REQUIREMENTS: Rewrite every line of the records below, requests included, scaling each coordinate in the answers by 0.3 and rounding to whole numbers with halves going up. Leave the numbers in the requests unchanged.

___ DATA LINES ___

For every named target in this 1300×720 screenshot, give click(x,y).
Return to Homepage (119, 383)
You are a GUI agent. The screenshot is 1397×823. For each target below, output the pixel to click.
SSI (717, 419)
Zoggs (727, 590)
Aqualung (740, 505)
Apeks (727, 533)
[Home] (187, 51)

___

OUTPUT BELOW:
For every named target in this 1300×720 screenshot, give click(x,y).
Return to Homepage (36, 115)
You are a GUI agent. The screenshot is 1397×823. For each target below, output the pixel to click.
SSI (215, 126)
Zoggs (218, 177)
Aqualung (222, 152)
Apeks (218, 160)
[Home] (56, 15)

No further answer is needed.